# For those of you that ordered an R5 from Adorama



## Sawthingsca (Jul 30, 2020)

Does your status still say backordered? Customer service is telling me they didn't receive any which sounds ludicrous....


----------



## [email protected] (Jul 30, 2020)

I have a tracking number via UPS to have it delivered from Adorama this evening. The one I ordered from B&H is already here (fedex).


----------



## Sawthingsca (Jul 30, 2020)

[email protected] said:


> I have a tracking number via UPS to have it delivered from Adorama this evening. The one I ordered from B&H is already here (fedex).


Gotta love in-effective customer service. Congrats on getting it today...


----------



## Sawthingsca (Jul 30, 2020)

[email protected] said:


> I have a tracking number via UPS to have it delivered from Adorama this evening. The one I ordered from B&H is already here (fedex).


What time did you order it?

My first preorder got declined due to an address issue then I have to re-order 4 hours later on the pre-order date..


----------



## Mt Spokane Photography (Jul 30, 2020)

I usually prefer Adorama, but after they fired Helen, I wonder what changed. In any event, I get 8.1% off from B&H due to the Payboo Rebate of my sales tax, that was $315.82 on my R5. I could save a few dollars more thru the Canon employee discount page, but I get a 30 day free trial with B&H just in case something goes wrong.


----------

### Data excerpt:
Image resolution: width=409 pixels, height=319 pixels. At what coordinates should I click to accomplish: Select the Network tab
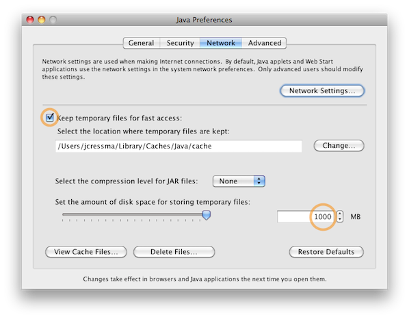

### Work to complete:
List every company named in the forum thread about ordering an R5 from Adorama, not counting the Payboo Rebate.

### Written solution:
Adorama, UPS, B&H, fedex, Canon